In a previous article, HPCwire mentioned the CUDA emulation project called ZLUDA. Written mostly in Rust, the open-source project runs unmodified binary CUDA applications with near-native performance on AMD GPUs. Considered alpha quality, ZLUDA has been confirmed to work with various native CUDA HPC applications (e.g., LAMMPS, NAMD, OpenFOAM, and others). Until recently, AMD quietly funded ZLUDA, but that sponsorship has ended and the project was expected to continue in some fashion.

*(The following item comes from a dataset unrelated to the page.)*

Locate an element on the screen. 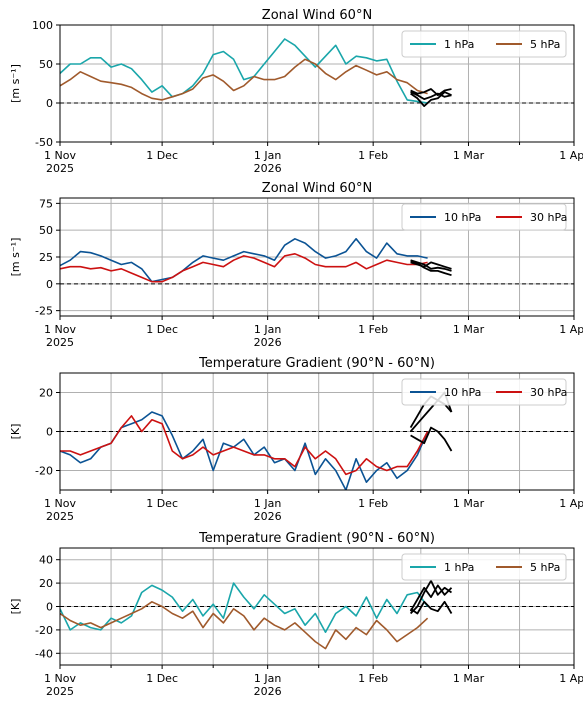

According to Phoronix, the project has been taken down at AMD’s request and must restart if it wants to continue. As was reported on developers Andrzej Janik’s ZLUDA GitHub repository:
“IMPORTANT
What happened
The code that was previously here has been taken down at AMD’s request. The code was released with AMD’s approval through an email. AMD’s legal department now says it’s not legally binding, hence the rollback. Before anyone asks: I have received no legal threats or any communication from NVIDIA.
What now
At this point, one more hostile corporation does not make much difference. I plan to rebuild ZLUDA starting from the pre-AMD codebase. Funding for the project is coming along and I hope to be able to share the details in the coming weeks. It will have a different scope and certain features will not come back. …”
While AMD’s actions seem confusing, the ZLUDA project looked like a promising technology that could bring CUDA applications to AMD hardware. Perhaps independent support can keep the project moving forward.